Simply Statistics A statistics blog by Rafa Irizarry, Roger Peng, and Jeff Leek

Why we should continue publishing peer-reviewed papers

Several bloggers are calling for the end of peer-reviewed journals as we know them. Jeff suggest that we replace them with a system in which everyone posts their papers on their blog, pubmed aggregates the feeds, and peer-review happens post publication via, for example, counting up like and dislike votes. In my view, many of these critiques seem to conflate problems from different aspects of the process. Here I try to break down the current system into its key components and defend the one aspect I think we should preserve (at least for now): pre-publication peer-review.

To avoid confusion let me start by enumerating some of the components for which I agree change is needed.

  • There is no need to produce paper copies of our publications. Indulging our preference for reading hard copies does not justify keeping the price of disseminating our work twice as high as it should be. 
  • There is no reason to be sending the same manuscript (adapted to fit guidelines) to several journals, until it gets accepted. This frustrating and time-consuming process adds very little value (we previously described Nick Jewell’s solution). 
  • There is no reason for publications to be static. As Jeff and many others suggest, readers should be able to comment and rate systematically on published papers and authors should be able to update them.

However, all these changes can be implemented without doing away with pre-publication peer-review.

A key reason American and British universities consistently lead the pack of research institutions is their strict adherence to a peer-review system that minimizes cronyism and tolerance for mediocrity. At the center of this system is a promotion process in which outside experts evaluate a candidate’s ability to produce high quality ideas.

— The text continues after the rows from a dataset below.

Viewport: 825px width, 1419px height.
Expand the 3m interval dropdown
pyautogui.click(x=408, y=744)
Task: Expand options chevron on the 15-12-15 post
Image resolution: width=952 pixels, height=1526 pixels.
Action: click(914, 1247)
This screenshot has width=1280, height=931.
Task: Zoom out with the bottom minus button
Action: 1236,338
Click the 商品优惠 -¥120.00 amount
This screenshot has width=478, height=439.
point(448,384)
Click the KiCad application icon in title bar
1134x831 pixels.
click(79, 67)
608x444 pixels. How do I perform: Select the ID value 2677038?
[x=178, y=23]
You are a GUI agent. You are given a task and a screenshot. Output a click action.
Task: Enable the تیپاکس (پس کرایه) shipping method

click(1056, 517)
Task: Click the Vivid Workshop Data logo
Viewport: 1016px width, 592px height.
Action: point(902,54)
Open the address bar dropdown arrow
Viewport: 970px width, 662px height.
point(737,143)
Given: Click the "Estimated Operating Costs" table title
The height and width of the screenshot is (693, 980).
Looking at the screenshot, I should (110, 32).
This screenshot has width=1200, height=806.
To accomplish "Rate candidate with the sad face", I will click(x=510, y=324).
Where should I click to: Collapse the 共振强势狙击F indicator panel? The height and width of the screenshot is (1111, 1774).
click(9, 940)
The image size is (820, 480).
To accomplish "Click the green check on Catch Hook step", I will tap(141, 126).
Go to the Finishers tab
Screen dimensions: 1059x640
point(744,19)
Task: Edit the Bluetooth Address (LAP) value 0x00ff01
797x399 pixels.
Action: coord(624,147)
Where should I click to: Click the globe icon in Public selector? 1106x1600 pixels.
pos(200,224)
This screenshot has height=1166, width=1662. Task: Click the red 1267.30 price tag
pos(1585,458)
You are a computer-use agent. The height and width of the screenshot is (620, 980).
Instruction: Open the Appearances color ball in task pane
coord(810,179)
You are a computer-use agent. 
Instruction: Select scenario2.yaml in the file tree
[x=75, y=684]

Peer-reviewed journal articles are the backbone of this evaluation. When reviewing a candidate I familiarize myself with his or her work by reading 5-10 key papers. It’s true that I read these disregarding the journal and blog posts would serve the same purpose. But I also use the publication section of the CV not only because reading all papers is logistically impossible but because these have already been evaluated by ~ three referees plus an editor and provide an independent assessment to mine. I also use the journal’s prestige because although it is a highly noisy measure of quality, the law of large numbers starts kicking in after 10 papers or so. 

So are three reviewers better than the entire Internet? Can a reddit-like system provide just as much signal as the current peer-reviewed journal? You can think of the current system as a cooperative in which we all agree to read each other’s papers thoroughly (we evaluate 2-3 for each one we publish) with journals taking care of the logistics. The result of a review is an estimate of quality ranging from highest (Nature, Science) to 0 (not published). This estimate is certainly noisy given the bias and quality variance of referees and editors. But, across all papers on a CV variance is reduced and bias averages out (I note that we complain vociferously when the bias keeps us from publishing in a good journal, but we rarely say a word when the bias helps us get into a better journal than deserved). Jeff’s argument is that post-publication review will result in many more evaluations and therefore a stronger signal to noise ratio. I need to see evidence of this before being convinced. In the current system ~ three referees commit to thoroughly reviewing of the paper. If they do a sloppy job, they will embarrass themselves with an editor or an AE (not a good thing). With the post-publication review system nobody is forced to review. I fear most papers will go without comment or votes, including really good ones. My feeling is that marketing and PR will matter even more than it does now and that’s not a good thing.

Dissemination of ideas is another important role of the literature. Jeff describes a couple of anecdotes to argue it can be sped up by just posting it on your blog.

I posted a quick idea called the Leekasso, which led to some discussion on the blog, has nearly 2,000 page views

But the typical junior investigator does not have a blog with hundreds of followers. Will their papers ever be read if even more papers are added to the already bloated scientific literature? The current peer-review system provides an important filter. There is an inherent trade-off between speed of dissemination and quality and it’s not clear to me that we should swing the balance all the way over to the speed side. There are other ways to speed up dissemination that we should try first. Also there is nothing stopping us from posting our papers online before publication and promoting them via twitter or an aggregator. In fact, as pointed out by Jan Jensen on Jeff’s post,  arXiv papers are indexed on Google Scholar within a week, which also keeps track of arXiv citations.

The Internet is bringing many changes that will improve our peer-review system. But the current pre-publication peer-review process does a decent job of  

  1. providing signal for the promotion process and
  2. reducing noise in the literature to make dissemination possible. 

Any alternative systems should be evaluated carefully before dismantling a system that has helped keep our Universities at the top of the world rankings.